## SUPPLIED RECORDS
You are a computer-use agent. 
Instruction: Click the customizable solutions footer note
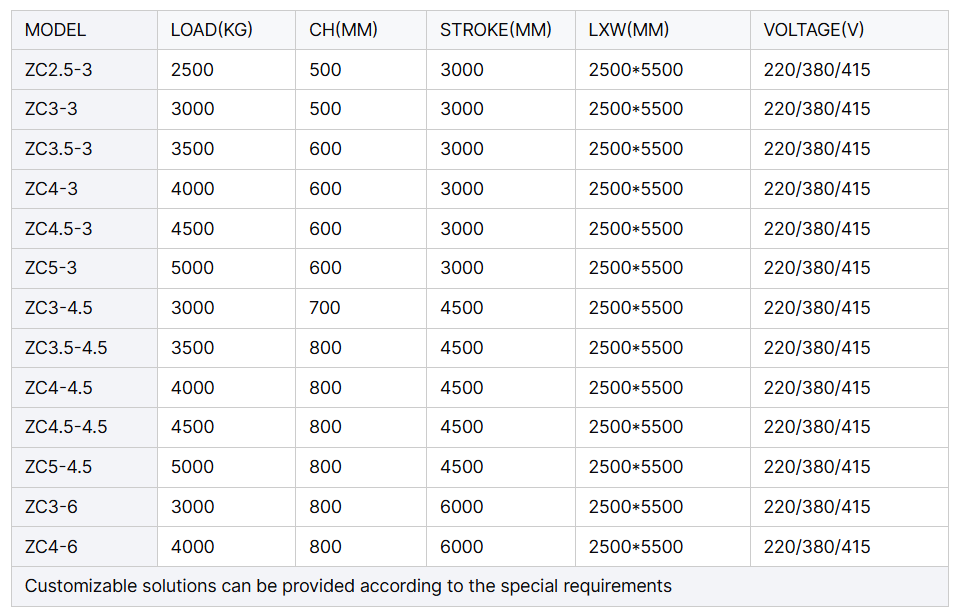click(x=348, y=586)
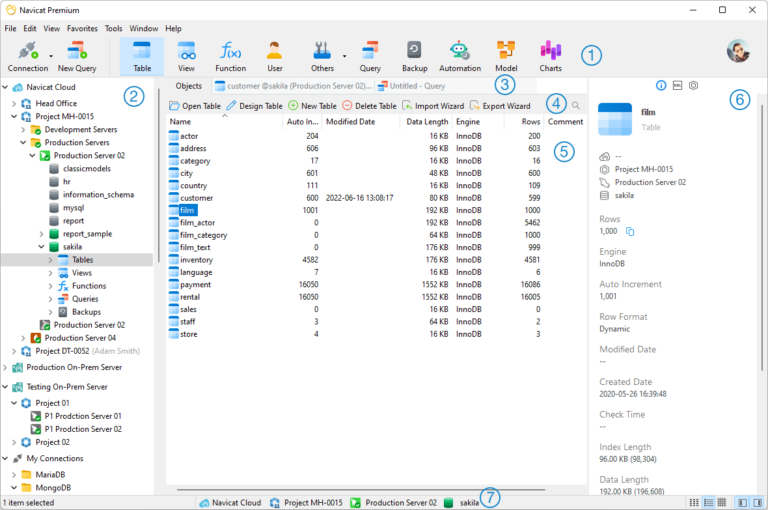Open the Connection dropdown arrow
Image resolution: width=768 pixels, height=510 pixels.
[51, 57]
--
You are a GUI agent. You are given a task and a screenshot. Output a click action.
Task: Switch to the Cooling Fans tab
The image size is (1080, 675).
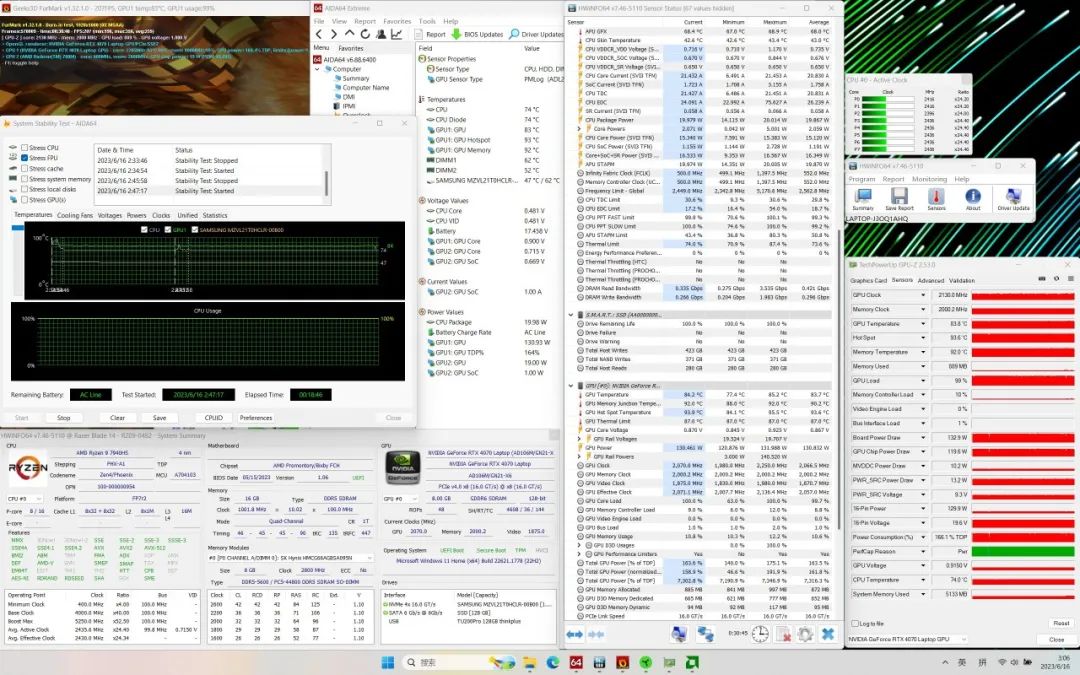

## TASK DIRECTIONS
Collect every line of the listing above that contains the string "agent", with case counting, and copy each of those lines in full.

## COMPLETE ANSWER
You are a computer-use agent. 
You are a GUI agent. You are given a task and a screenshot. Output a click action.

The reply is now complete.